Assignment ->
Even if the data beneath seems repetitive, write it all out again exactly.

Input data ->
###

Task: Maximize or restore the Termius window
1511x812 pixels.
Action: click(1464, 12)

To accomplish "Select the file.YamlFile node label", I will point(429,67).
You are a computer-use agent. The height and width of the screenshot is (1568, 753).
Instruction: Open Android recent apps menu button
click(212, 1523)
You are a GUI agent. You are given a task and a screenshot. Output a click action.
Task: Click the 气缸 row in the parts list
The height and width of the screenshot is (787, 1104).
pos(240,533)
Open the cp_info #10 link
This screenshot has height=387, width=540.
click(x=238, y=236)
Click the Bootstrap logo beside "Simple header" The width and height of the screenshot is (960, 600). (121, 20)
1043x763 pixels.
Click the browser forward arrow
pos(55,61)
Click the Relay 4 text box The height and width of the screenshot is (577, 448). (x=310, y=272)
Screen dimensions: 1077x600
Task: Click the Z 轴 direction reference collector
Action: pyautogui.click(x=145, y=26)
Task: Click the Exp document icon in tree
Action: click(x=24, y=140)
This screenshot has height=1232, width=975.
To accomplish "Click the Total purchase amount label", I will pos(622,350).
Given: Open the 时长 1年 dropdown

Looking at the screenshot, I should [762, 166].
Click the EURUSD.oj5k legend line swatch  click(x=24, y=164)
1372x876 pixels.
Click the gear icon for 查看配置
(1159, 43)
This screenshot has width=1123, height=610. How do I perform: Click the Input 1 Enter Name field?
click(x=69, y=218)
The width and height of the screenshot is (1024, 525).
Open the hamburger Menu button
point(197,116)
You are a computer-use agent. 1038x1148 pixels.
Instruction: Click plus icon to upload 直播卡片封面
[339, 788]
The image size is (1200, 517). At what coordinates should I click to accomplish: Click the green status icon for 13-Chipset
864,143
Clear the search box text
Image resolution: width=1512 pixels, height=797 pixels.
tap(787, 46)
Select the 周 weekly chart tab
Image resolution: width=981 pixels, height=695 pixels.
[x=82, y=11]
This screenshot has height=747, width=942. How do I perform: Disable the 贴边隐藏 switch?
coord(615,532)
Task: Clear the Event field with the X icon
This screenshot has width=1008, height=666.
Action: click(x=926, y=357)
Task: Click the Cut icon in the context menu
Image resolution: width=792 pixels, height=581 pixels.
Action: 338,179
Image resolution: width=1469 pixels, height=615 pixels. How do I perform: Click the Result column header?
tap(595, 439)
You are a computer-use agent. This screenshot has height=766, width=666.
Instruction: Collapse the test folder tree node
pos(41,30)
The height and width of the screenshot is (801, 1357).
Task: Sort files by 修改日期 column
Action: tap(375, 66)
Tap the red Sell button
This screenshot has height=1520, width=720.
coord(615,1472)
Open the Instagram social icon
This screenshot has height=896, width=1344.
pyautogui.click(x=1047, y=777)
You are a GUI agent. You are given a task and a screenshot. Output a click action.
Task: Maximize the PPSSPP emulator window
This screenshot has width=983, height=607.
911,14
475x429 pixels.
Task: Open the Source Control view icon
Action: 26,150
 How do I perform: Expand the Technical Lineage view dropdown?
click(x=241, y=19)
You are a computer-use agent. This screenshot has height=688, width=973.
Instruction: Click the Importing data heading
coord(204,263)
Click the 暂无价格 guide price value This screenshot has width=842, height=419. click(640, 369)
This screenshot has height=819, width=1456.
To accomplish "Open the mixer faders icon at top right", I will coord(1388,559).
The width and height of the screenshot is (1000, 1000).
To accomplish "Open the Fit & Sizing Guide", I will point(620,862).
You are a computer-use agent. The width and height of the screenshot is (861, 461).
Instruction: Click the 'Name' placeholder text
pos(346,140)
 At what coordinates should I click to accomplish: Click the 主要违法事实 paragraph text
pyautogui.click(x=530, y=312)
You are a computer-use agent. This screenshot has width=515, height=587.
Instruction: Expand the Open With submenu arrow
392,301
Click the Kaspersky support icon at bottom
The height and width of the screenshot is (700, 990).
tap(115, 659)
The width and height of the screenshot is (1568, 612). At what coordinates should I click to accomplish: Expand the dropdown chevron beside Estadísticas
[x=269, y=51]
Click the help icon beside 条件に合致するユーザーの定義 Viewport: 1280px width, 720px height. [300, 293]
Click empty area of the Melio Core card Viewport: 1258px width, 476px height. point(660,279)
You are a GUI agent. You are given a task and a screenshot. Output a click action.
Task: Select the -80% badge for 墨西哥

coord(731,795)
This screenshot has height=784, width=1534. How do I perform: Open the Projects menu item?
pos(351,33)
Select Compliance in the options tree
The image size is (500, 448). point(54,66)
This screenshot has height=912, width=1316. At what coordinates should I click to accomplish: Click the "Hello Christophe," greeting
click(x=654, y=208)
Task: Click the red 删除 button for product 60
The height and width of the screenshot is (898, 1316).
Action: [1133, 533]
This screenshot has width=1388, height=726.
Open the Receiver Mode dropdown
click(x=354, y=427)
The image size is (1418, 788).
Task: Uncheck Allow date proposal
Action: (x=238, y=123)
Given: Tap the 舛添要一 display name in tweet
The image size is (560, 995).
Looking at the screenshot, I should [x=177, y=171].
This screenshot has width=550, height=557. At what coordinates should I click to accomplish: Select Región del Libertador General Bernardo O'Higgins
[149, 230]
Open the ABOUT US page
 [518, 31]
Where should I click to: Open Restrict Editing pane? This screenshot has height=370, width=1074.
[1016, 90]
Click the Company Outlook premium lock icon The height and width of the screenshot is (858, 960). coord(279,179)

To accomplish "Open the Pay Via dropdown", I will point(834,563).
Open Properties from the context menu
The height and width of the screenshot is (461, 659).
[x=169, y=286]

###

Exercise response ->
Task: Maximize or restore the Termius window
1511x812 pixels.
Action: click(1464, 12)

To accomplish "Select the file.YamlFile node label", I will point(429,67).
You are a computer-use agent. The height and width of the screenshot is (1568, 753).
Instruction: Open Android recent apps menu button
click(212, 1523)
You are a GUI agent. You are given a task and a screenshot. Output a click action.
Task: Click the 气缸 row in the parts list
The height and width of the screenshot is (787, 1104).
pos(240,533)
Open the cp_info #10 link
This screenshot has height=387, width=540.
click(x=238, y=236)
Click the Bootstrap logo beside "Simple header" The width and height of the screenshot is (960, 600). (121, 20)
1043x763 pixels.
Click the browser forward arrow
pos(55,61)
Click the Relay 4 text box The height and width of the screenshot is (577, 448). (x=310, y=272)
Screen dimensions: 1077x600
Task: Click the Z 轴 direction reference collector
Action: pyautogui.click(x=145, y=26)
Task: Click the Exp document icon in tree
Action: click(x=24, y=140)
This screenshot has height=1232, width=975.
To accomplish "Click the Total purchase amount label", I will pos(622,350).
Given: Open the 时长 1年 dropdown

Looking at the screenshot, I should [762, 166].
Click the EURUSD.oj5k legend line swatch  click(x=24, y=164)
1372x876 pixels.
Click the gear icon for 查看配置
(1159, 43)
This screenshot has width=1123, height=610. How do I perform: Click the Input 1 Enter Name field?
click(x=69, y=218)
The width and height of the screenshot is (1024, 525).
Open the hamburger Menu button
point(197,116)
You are a computer-use agent. 1038x1148 pixels.
Instruction: Click plus icon to upload 直播卡片封面
[339, 788]
The image size is (1200, 517). At what coordinates should I click to accomplish: Click the green status icon for 13-Chipset
864,143
Clear the search box text
Image resolution: width=1512 pixels, height=797 pixels.
tap(787, 46)
Select the 周 weekly chart tab
Image resolution: width=981 pixels, height=695 pixels.
[x=82, y=11]
This screenshot has height=747, width=942. How do I perform: Disable the 贴边隐藏 switch?
coord(615,532)
Task: Clear the Event field with the X icon
This screenshot has width=1008, height=666.
Action: click(x=926, y=357)
Task: Click the Cut icon in the context menu
Image resolution: width=792 pixels, height=581 pixels.
Action: 338,179
Image resolution: width=1469 pixels, height=615 pixels. How do I perform: Click the Result column header?
tap(595, 439)
You are a computer-use agent. This screenshot has height=766, width=666.
Instruction: Collapse the test folder tree node
pos(41,30)
The height and width of the screenshot is (801, 1357).
Task: Sort files by 修改日期 column
Action: tap(375, 66)
Tap the red Sell button
This screenshot has height=1520, width=720.
coord(615,1472)
Open the Instagram social icon
This screenshot has height=896, width=1344.
pyautogui.click(x=1047, y=777)
You are a GUI agent. You are given a task and a screenshot. Output a click action.
Task: Maximize the PPSSPP emulator window
This screenshot has width=983, height=607.
911,14
475x429 pixels.
Task: Open the Source Control view icon
Action: 26,150
 How do I perform: Expand the Technical Lineage view dropdown?
click(x=241, y=19)
You are a computer-use agent. This screenshot has height=688, width=973.
Instruction: Click the Importing data heading
coord(204,263)
Click the 暂无价格 guide price value This screenshot has width=842, height=419. click(640, 369)
This screenshot has height=819, width=1456.
To accomplish "Open the mixer faders icon at top right", I will coord(1388,559).
The width and height of the screenshot is (1000, 1000).
To accomplish "Open the Fit & Sizing Guide", I will point(620,862).
You are a computer-use agent. The width and height of the screenshot is (861, 461).
Instruction: Click the 'Name' placeholder text
pos(346,140)
 At what coordinates should I click to accomplish: Click the 主要违法事实 paragraph text
pyautogui.click(x=530, y=312)
You are a computer-use agent. This screenshot has width=515, height=587.
Instruction: Expand the Open With submenu arrow
392,301
Click the Kaspersky support icon at bottom
The height and width of the screenshot is (700, 990).
tap(115, 659)
The width and height of the screenshot is (1568, 612). At what coordinates should I click to accomplish: Expand the dropdown chevron beside Estadísticas
[x=269, y=51]
Click the help icon beside 条件に合致するユーザーの定義 Viewport: 1280px width, 720px height. [300, 293]
Click empty area of the Melio Core card Viewport: 1258px width, 476px height. point(660,279)
You are a GUI agent. You are given a task and a screenshot. Output a click action.
Task: Select the -80% badge for 墨西哥

coord(731,795)
This screenshot has height=784, width=1534. How do I perform: Open the Projects menu item?
pos(351,33)
Select Compliance in the options tree
The image size is (500, 448). point(54,66)
This screenshot has height=912, width=1316. At what coordinates should I click to accomplish: Click the "Hello Christophe," greeting
click(x=654, y=208)
Task: Click the red 删除 button for product 60
The height and width of the screenshot is (898, 1316).
Action: [1133, 533]
This screenshot has width=1388, height=726.
Open the Receiver Mode dropdown
click(x=354, y=427)
The image size is (1418, 788).
Task: Uncheck Allow date proposal
Action: (x=238, y=123)
Given: Tap the 舛添要一 display name in tweet
The image size is (560, 995).
Looking at the screenshot, I should [x=177, y=171].
This screenshot has width=550, height=557. At what coordinates should I click to accomplish: Select Región del Libertador General Bernardo O'Higgins
[149, 230]
Open the ABOUT US page
 [518, 31]
Where should I click to: Open Restrict Editing pane? This screenshot has height=370, width=1074.
[1016, 90]
Click the Company Outlook premium lock icon The height and width of the screenshot is (858, 960). coord(279,179)

To accomplish "Open the Pay Via dropdown", I will point(834,563).
Open Properties from the context menu
The height and width of the screenshot is (461, 659).
[x=169, y=286]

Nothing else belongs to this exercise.